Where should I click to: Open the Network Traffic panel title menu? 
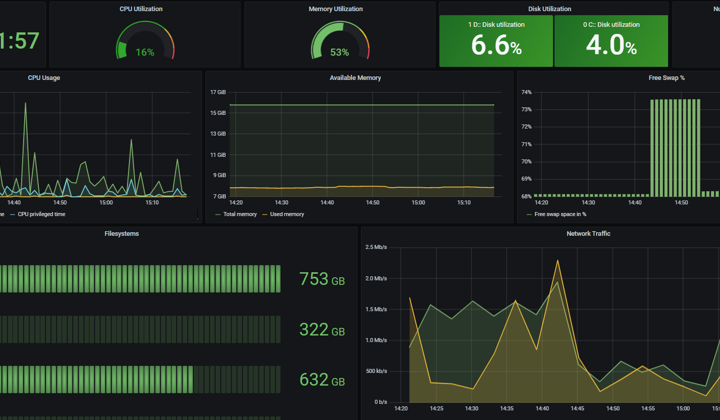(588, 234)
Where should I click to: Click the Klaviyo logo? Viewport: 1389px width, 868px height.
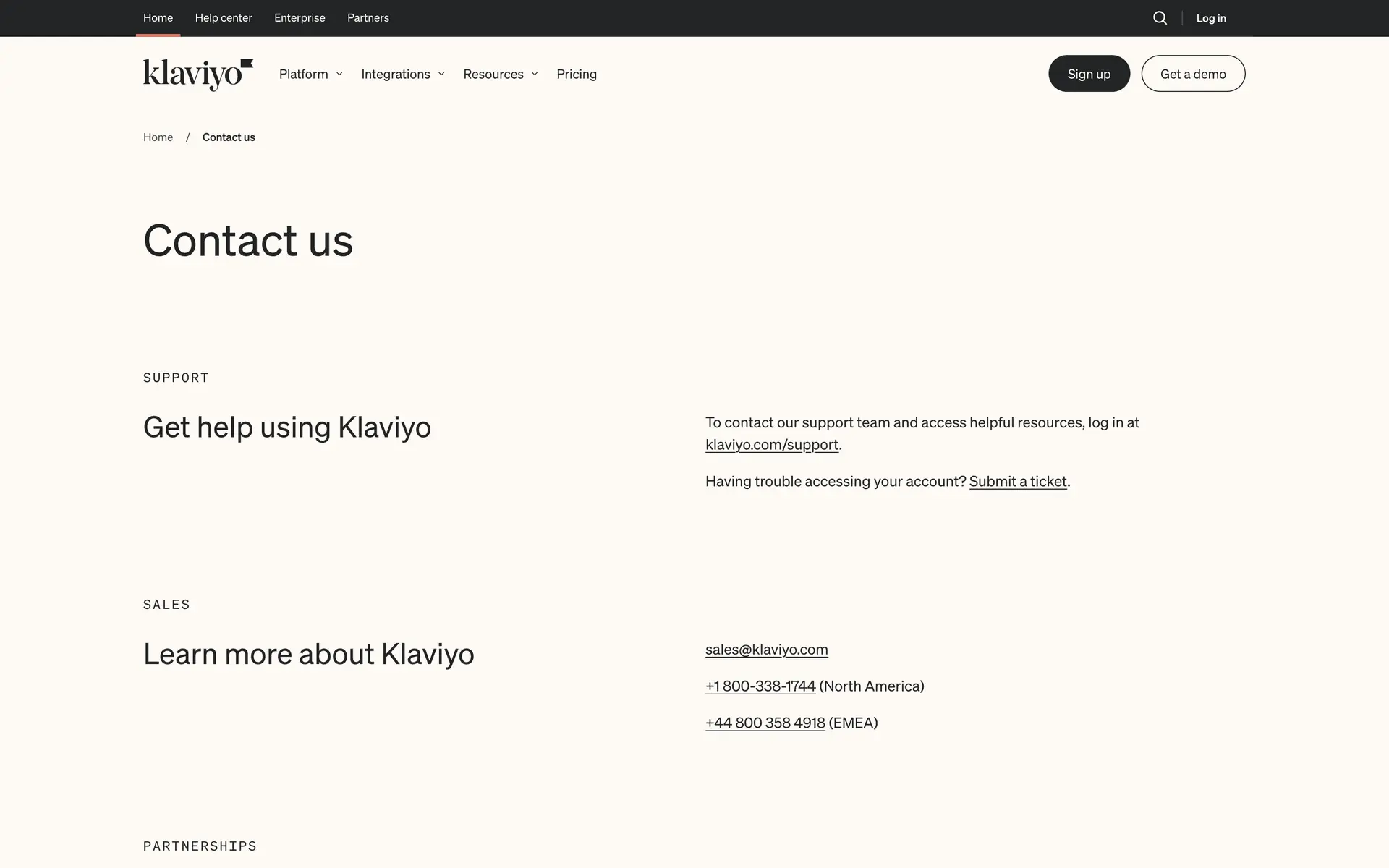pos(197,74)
•••
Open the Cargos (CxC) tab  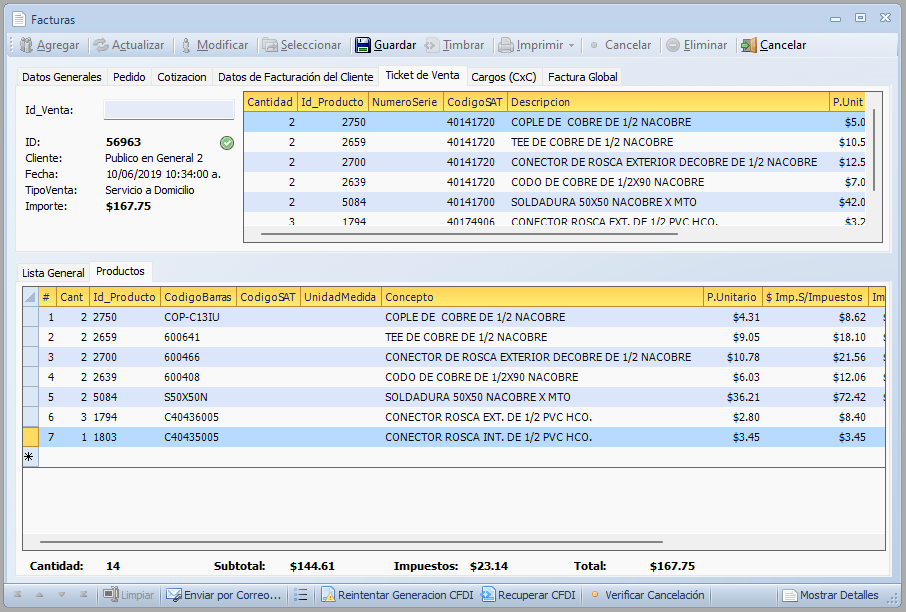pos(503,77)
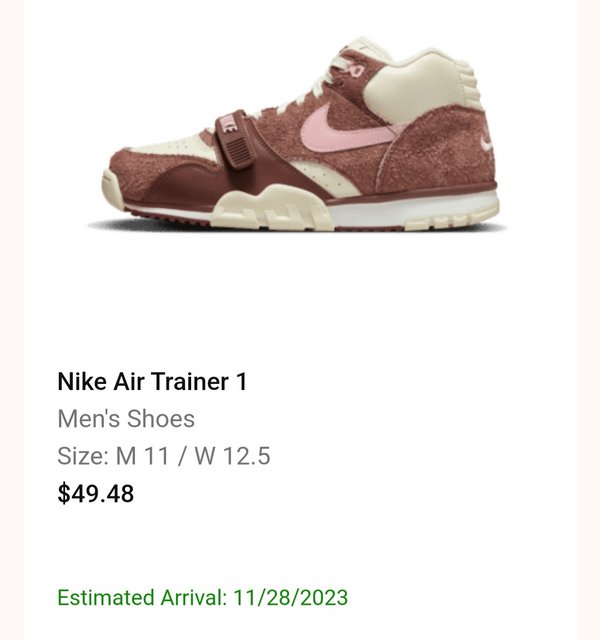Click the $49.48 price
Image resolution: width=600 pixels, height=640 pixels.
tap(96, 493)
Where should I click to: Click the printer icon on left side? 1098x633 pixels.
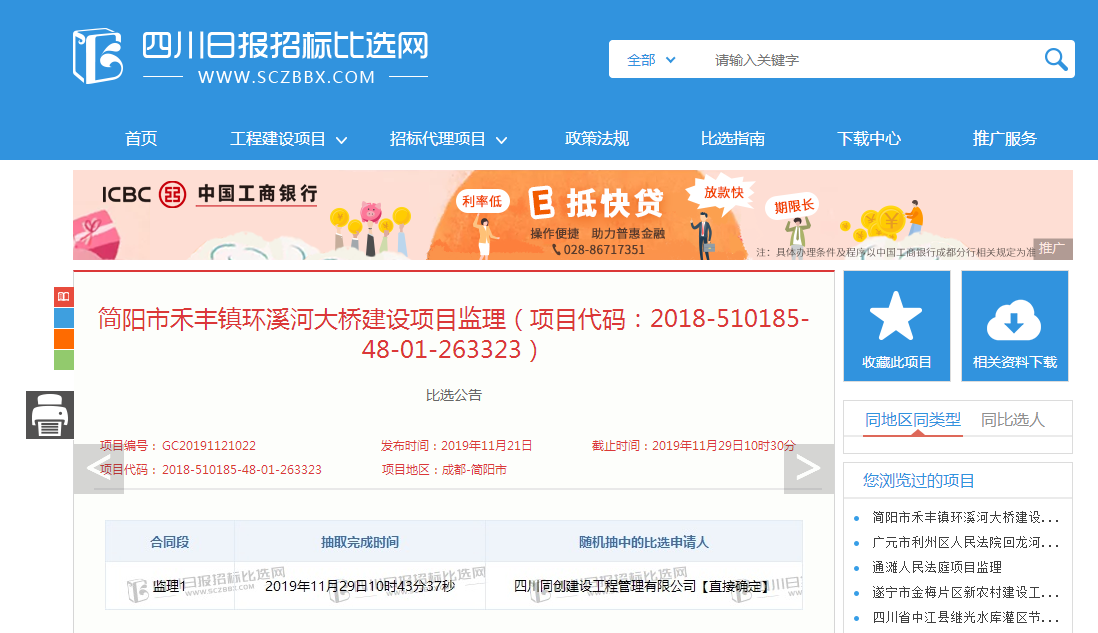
•••
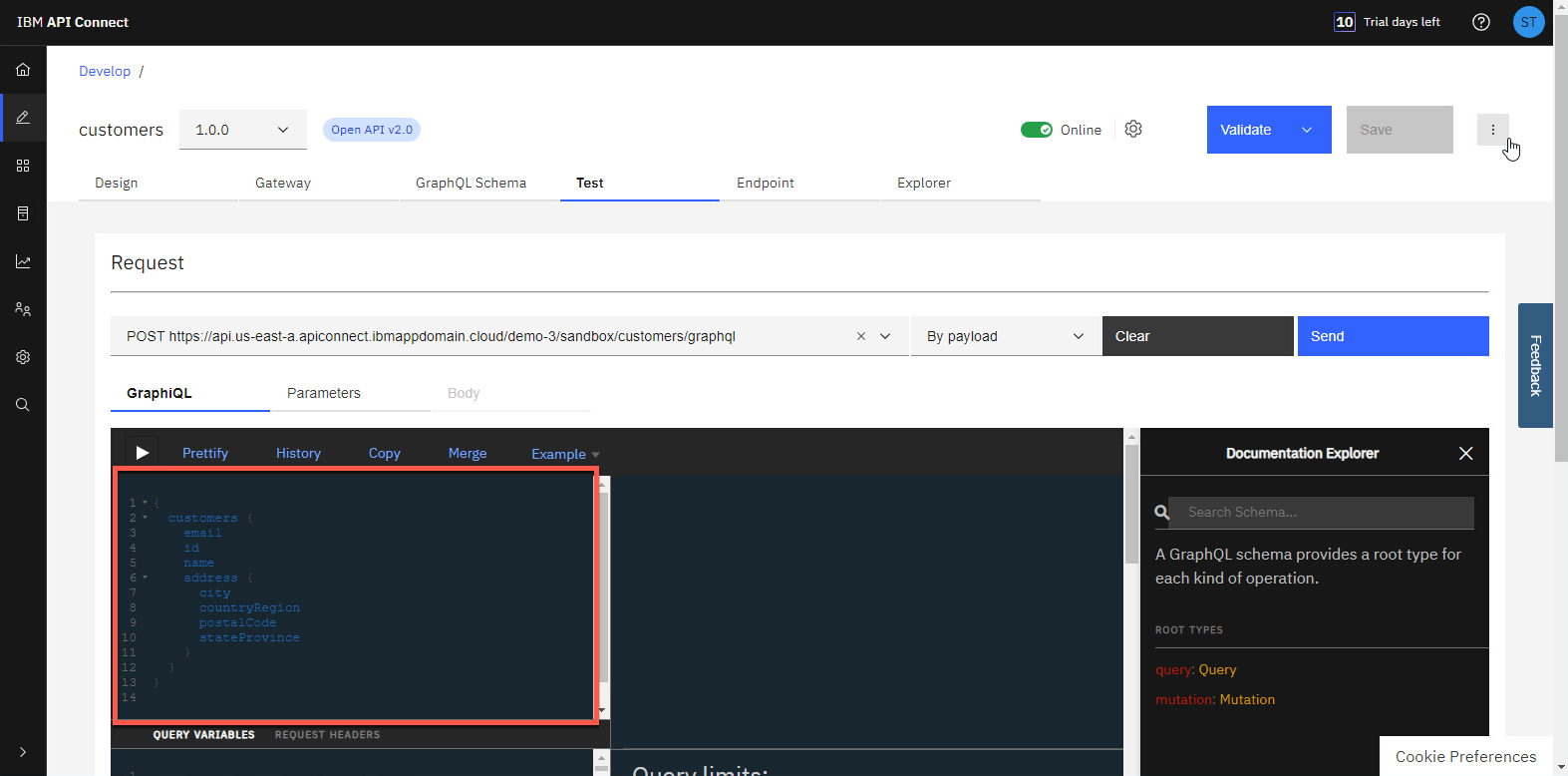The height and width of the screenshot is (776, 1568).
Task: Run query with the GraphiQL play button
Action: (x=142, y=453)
•••
Please pull out, word for word, the lines above between the one holding "The height and" and the one holding "Action: (x=142, y=453)", both included, leaving out the pictures.

Task output:
The height and width of the screenshot is (776, 1568).
Task: Run query with the GraphiQL play button
Action: (x=142, y=453)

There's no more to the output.